**PROBLEM DETAILS:** Put the lines of the material into a numbered list, beginning at the line that has "Where should I" and stopping at the end of the material. Leave out blank lines and the pictures.

(Word and item position data)

- - - - -

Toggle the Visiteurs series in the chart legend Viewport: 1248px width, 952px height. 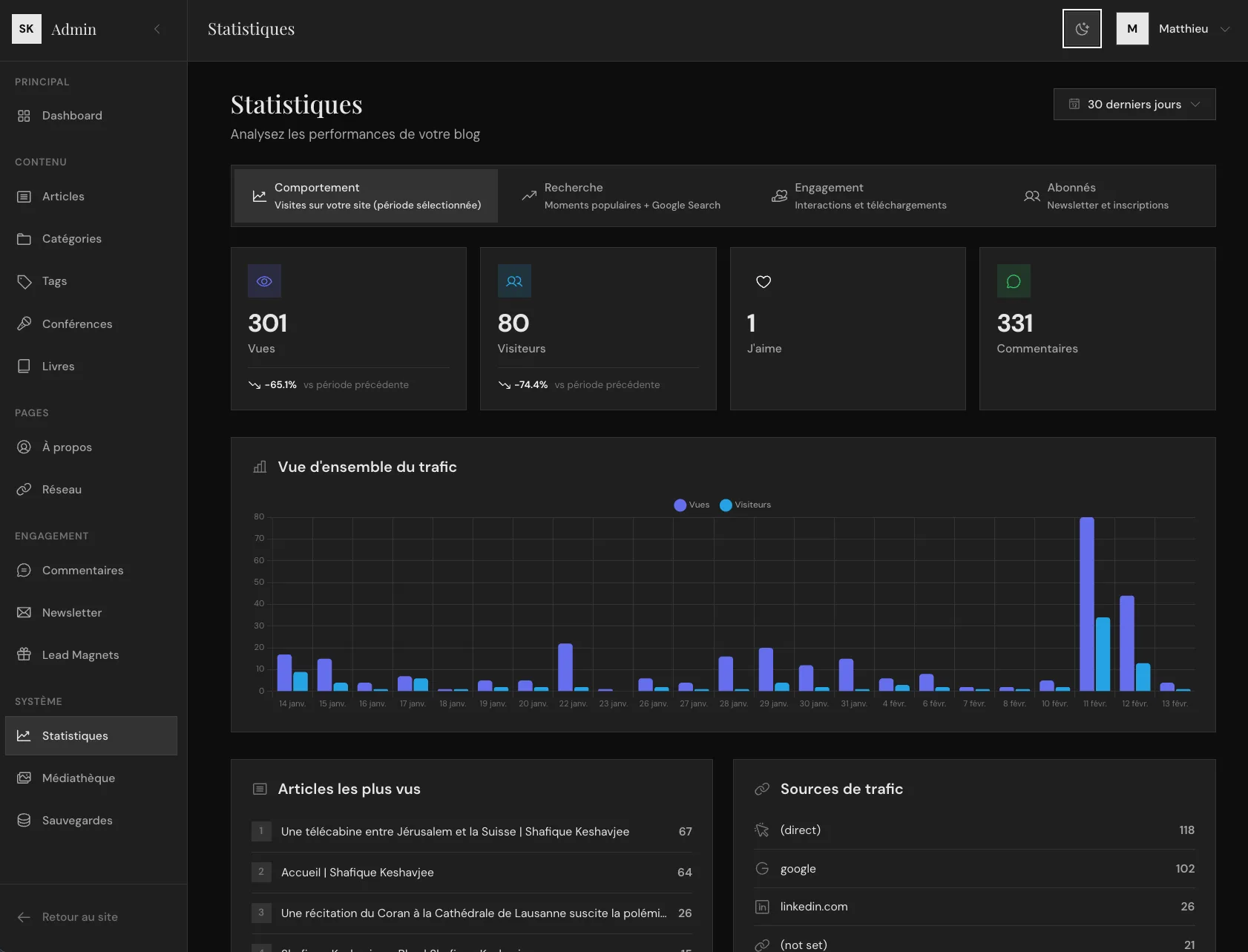click(744, 505)
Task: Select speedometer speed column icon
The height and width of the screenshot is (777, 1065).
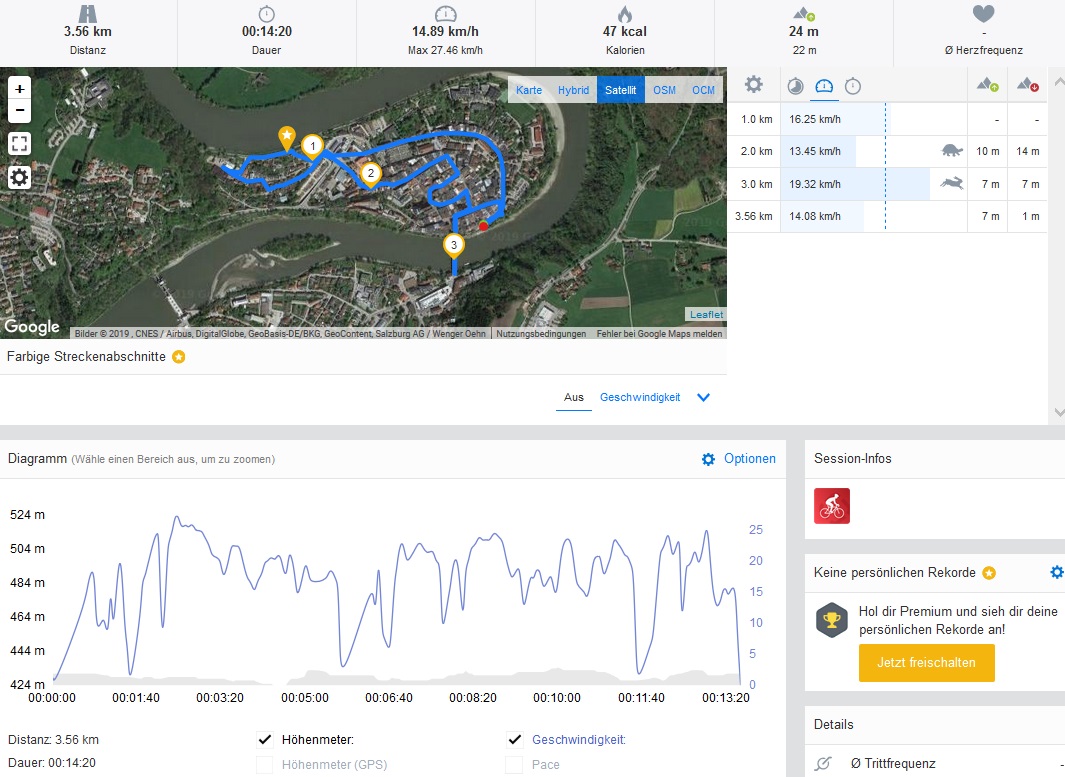Action: click(x=825, y=86)
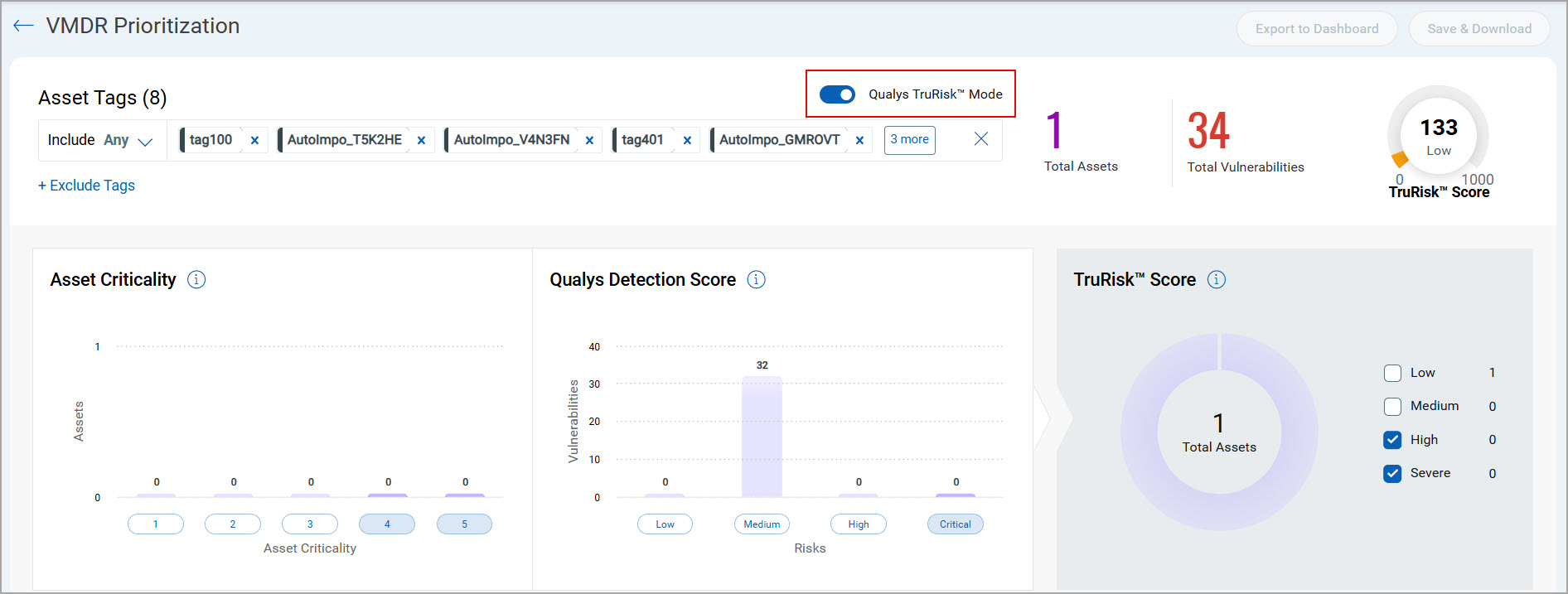Expand the 3 more tags list
1568x594 pixels.
point(909,140)
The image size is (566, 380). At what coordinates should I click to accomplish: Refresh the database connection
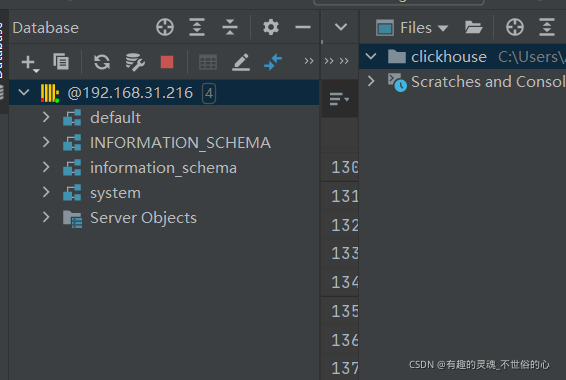[x=102, y=62]
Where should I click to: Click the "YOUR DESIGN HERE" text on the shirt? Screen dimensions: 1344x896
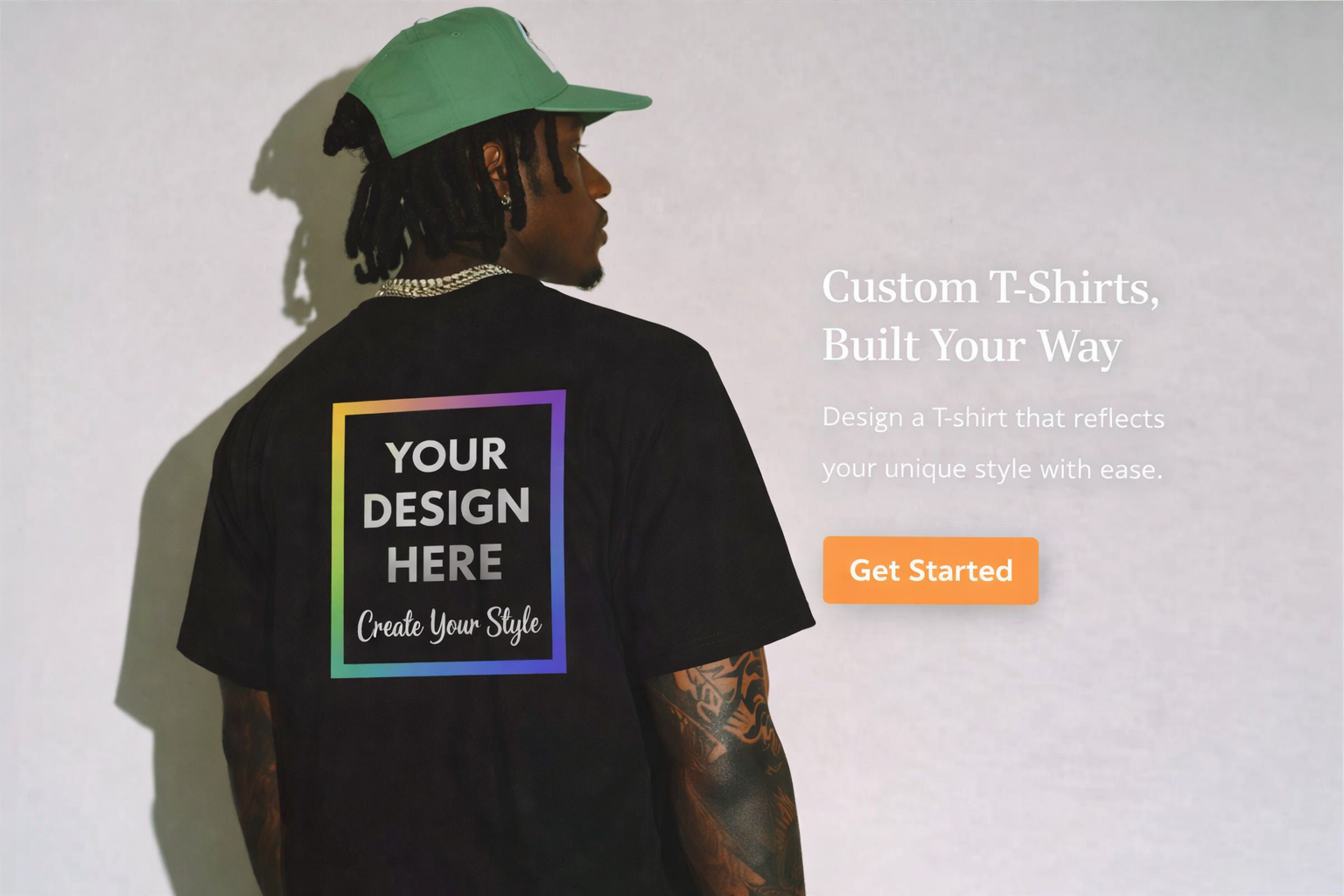pos(446,509)
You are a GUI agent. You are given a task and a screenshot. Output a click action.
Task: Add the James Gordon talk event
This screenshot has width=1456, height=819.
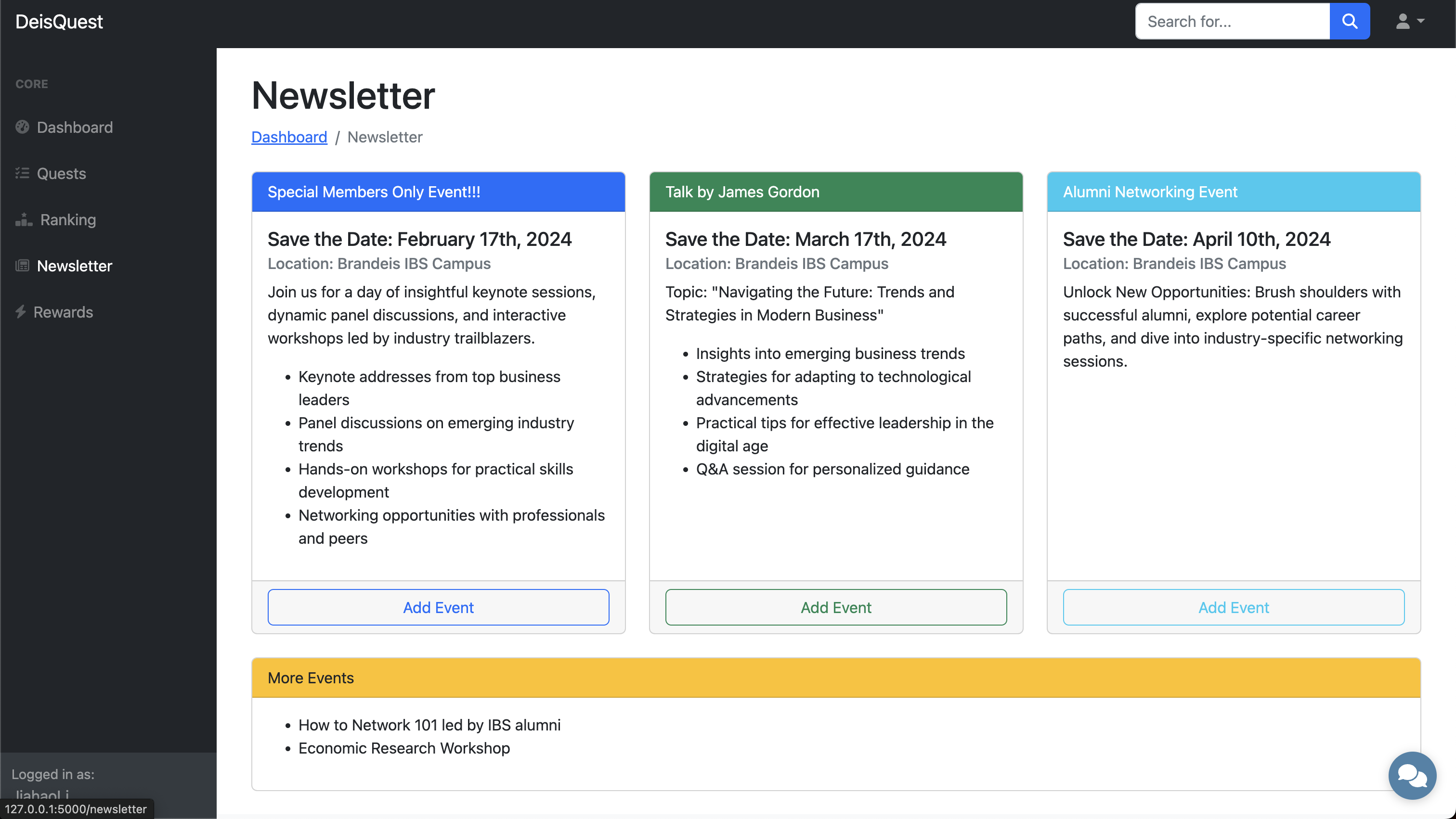tap(835, 607)
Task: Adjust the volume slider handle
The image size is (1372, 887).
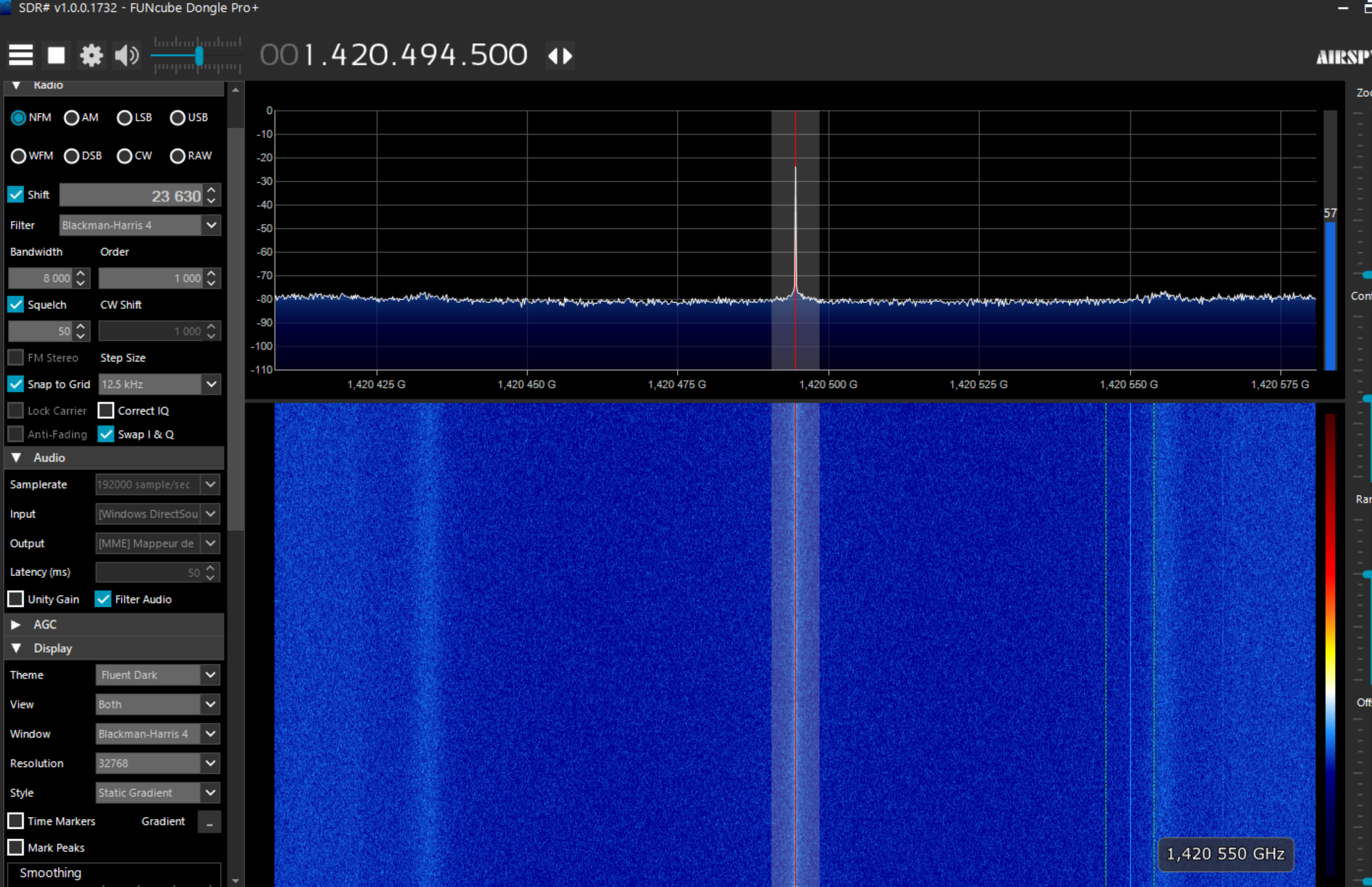Action: (x=199, y=57)
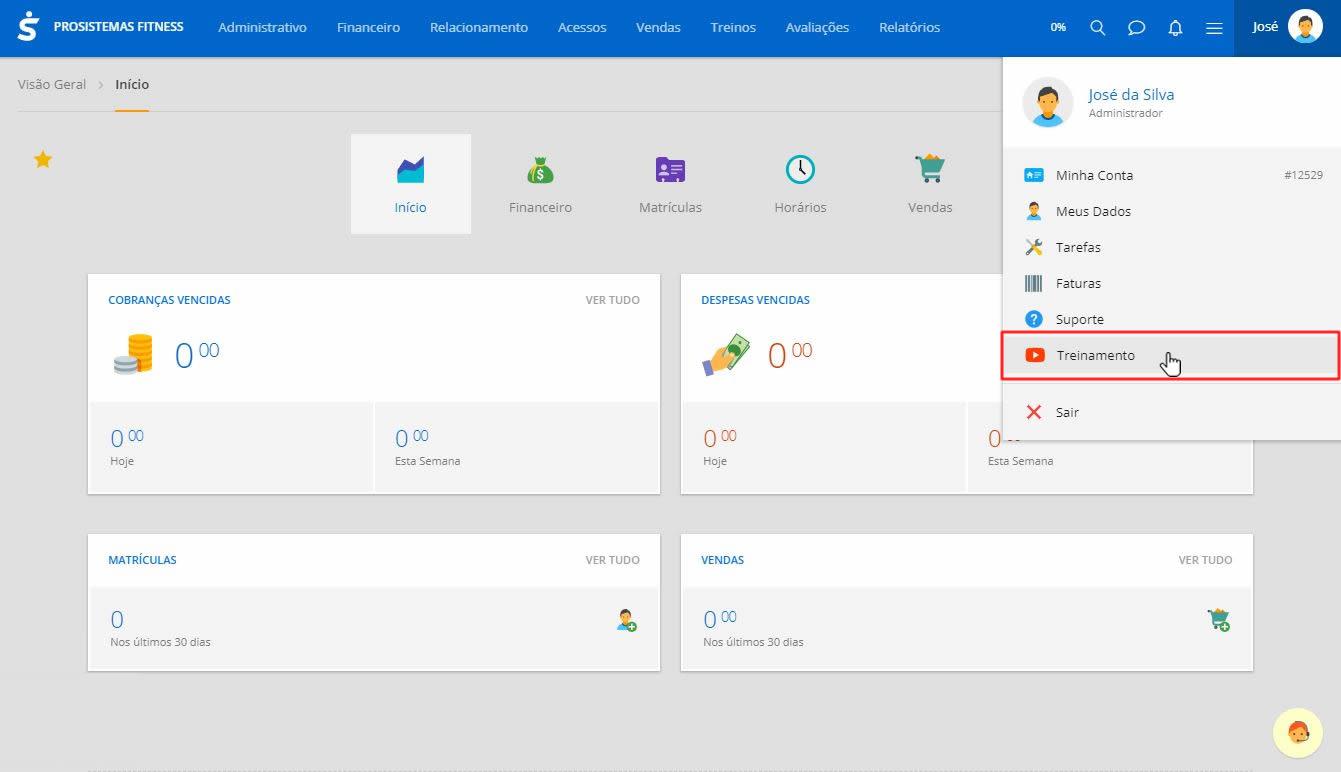
Task: Select Treinamento in the user menu
Action: 1095,356
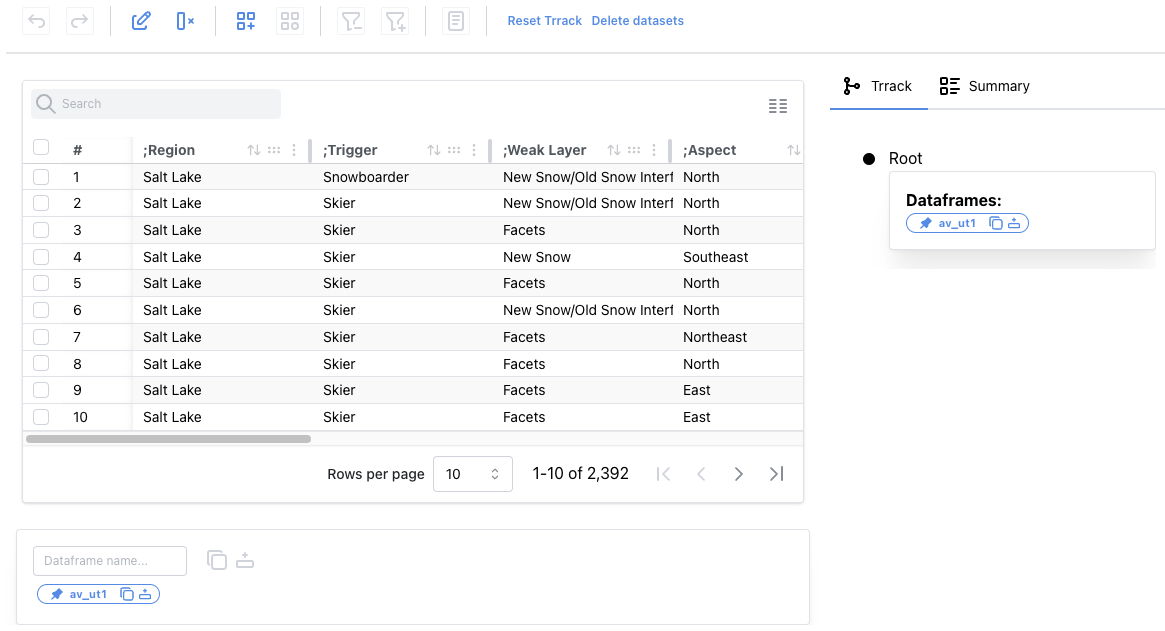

- - - - -

**TASK SOLUTION:**
1. Where should I click to: Click the "YOUR DESIGN HERE" text on the shirt? Screen dimensions: 1344x896
2. pos(446,509)
3. You are a GUI agent. You are given a task and a screenshot. Output a click action.
4. Task: Add the James Gordon talk event
5. This screenshot has width=1456, height=819.
6. tap(835, 607)
7. Task: Adjust the volume slider handle
8. The image size is (1372, 887).
9. Action: (x=199, y=57)
10. Task: Select Treinamento in the user menu
11. Action: 1095,356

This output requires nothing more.